I really enjoyed this podcast discussion between Cathy Legg and Matt Teichman. The topic is C.S. Peirce, and particularly his theory of categories, or modes of being. As Legg and Teichman explain, the idea of modes of being fell out of favour in the 20th century, especially due to the influence of Quine, who said there was one mode of being: existence. But here is some motivation for categories, from the show notes:
Yet in the nineteenth century, philosophers considered not only what exists, but how things exist. They considered modes of being. Here’s one basic reason to appreciate their consideration: Reality can entail things that don’t exist (at least in the way you can verify experimentally) but that nonetheless are true. And these truths can be more than analytical, that is, true because we define them to be true; no, we can find these truths in our experience of the world. For instance, as is mentioned in the podcast, host Matt doesn’t have a sister; but if he did, she wouldn’t speak Swahili as a native. That possibility, we can say, is false. This possibility has another mode of being than existence, which we know not through science, but perhaps through philosophy.
Peirce’s categories are called firstness, secondness, and thirdness. Again from the show notes: “These modes of being entail things and properties, but also relationships, thoughts, and language — to say nothing of more cosmic senses of being.”
Firstness is a category of monads: things considered in and of themselves, without relation to anything else. Legg gives the example of properties such as “redness.”
Secondness is a category of dyads: relationships between pairs of things. Legg gives the example of walking into a room and accidentally hitting her leg on a table. There is an action/reaction between the table and her leg.
Thirdness is a category of triads: relationships between groups of three. Legg provides the example of giving a gift: there is a giver, a receiver, and the gift. Representation is triadic.
Teichman asks why there is not fourthness, fifthness, etc. The answer is that Peirce saw you could always reduce fourthness (and “higher” categories) to thirdness. Legg gives an example relating four things: purchasing a house, where there is the buyer, the seller, the real estate agent, and the house. Peirce saw that you could reduce this to triads by talking in terms of an event (e.g. a purchasing event). The event E has a buyer X (a triad), the event E has a seller Y (a triad), the event E has an agent Z (a triad), and the event E has a house H (another triad).
If you have a background in linguistics or natural language processing, this might sound very familiar to you. The reason is that it is essentially a type of semantic representation associated with Donald Davidson, typically called neo-Davidsonian semantics these days.
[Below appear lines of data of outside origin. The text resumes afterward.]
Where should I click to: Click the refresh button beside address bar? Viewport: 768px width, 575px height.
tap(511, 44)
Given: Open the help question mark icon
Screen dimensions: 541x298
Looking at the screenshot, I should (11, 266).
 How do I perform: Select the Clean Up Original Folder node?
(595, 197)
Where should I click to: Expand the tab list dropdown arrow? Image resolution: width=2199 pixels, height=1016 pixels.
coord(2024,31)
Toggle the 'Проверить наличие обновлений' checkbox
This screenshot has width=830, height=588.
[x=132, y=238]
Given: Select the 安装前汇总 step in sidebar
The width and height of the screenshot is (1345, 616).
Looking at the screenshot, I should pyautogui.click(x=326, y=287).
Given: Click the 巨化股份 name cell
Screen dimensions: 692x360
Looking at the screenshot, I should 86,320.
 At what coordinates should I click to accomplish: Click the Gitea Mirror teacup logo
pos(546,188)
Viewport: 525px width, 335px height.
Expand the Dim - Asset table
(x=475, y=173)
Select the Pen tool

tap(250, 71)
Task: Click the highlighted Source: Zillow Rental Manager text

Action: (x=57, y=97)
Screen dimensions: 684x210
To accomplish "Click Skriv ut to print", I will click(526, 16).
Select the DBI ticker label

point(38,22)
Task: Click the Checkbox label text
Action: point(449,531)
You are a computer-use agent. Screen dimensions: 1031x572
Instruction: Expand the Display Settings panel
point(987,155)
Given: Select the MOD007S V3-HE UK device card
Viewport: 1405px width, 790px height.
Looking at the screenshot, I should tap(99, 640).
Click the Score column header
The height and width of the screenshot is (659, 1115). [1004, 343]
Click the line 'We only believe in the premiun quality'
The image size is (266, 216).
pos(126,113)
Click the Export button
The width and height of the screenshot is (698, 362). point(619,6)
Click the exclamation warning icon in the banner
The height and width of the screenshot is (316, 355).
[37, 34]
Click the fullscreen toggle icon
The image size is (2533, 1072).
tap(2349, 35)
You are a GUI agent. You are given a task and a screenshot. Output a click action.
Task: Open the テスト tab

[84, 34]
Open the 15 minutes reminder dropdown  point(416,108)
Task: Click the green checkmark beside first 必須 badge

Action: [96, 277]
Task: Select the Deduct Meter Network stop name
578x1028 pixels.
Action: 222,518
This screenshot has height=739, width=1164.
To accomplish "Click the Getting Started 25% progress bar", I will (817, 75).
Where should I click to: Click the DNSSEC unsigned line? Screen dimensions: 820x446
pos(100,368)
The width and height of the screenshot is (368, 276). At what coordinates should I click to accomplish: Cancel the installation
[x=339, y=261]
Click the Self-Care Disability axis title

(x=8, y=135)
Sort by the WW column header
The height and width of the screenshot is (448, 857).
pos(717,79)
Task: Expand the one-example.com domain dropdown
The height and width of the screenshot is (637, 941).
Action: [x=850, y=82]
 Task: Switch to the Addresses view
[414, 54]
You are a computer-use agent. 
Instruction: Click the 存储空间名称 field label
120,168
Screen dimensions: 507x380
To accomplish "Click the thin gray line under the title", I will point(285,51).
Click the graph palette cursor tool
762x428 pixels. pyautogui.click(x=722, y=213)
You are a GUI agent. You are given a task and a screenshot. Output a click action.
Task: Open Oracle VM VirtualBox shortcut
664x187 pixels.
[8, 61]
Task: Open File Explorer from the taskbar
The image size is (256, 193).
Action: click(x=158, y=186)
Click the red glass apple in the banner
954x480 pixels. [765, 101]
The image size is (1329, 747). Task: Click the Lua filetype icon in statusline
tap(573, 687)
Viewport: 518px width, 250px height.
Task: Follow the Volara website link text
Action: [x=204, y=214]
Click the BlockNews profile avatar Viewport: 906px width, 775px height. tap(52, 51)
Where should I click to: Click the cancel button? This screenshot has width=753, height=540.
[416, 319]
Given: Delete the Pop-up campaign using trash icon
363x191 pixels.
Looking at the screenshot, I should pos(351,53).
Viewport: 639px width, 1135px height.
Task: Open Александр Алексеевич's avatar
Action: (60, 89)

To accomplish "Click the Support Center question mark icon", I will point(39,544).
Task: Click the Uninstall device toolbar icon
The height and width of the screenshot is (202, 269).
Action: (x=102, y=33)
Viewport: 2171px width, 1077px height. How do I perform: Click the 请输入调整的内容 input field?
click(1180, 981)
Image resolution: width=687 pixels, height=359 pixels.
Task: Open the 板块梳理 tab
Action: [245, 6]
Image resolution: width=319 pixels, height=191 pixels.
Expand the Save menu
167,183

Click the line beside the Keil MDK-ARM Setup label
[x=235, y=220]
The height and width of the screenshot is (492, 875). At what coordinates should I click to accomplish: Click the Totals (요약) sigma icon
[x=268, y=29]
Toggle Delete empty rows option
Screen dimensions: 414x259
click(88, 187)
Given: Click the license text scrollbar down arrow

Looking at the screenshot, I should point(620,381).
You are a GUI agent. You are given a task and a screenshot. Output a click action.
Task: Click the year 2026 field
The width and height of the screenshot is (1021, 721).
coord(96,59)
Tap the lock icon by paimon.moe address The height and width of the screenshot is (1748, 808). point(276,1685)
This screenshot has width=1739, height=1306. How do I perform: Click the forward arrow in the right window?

For example, see Chapter 15 of Jurafsky & Martin’s book on speech and language processing. It’s fascinating that Peirce had already developed these ideas so long ago.
Peirce also saw that the thirdness category is necessary and can’t be reduced to secondness. Legg and Teichman don’t go into detail on this, but we can give a simple example. Consider again the gift-giving triad mentioned earlier. Let’s try to reduce it. So we’ll first say we have a gift-giving event E, and E has the giver G. But that’s still a triad — we haven’t reduced anything.
It’s not a long (or difficult) episode, and I highly recommend it if you want to learn some of Peirce’s core ideas.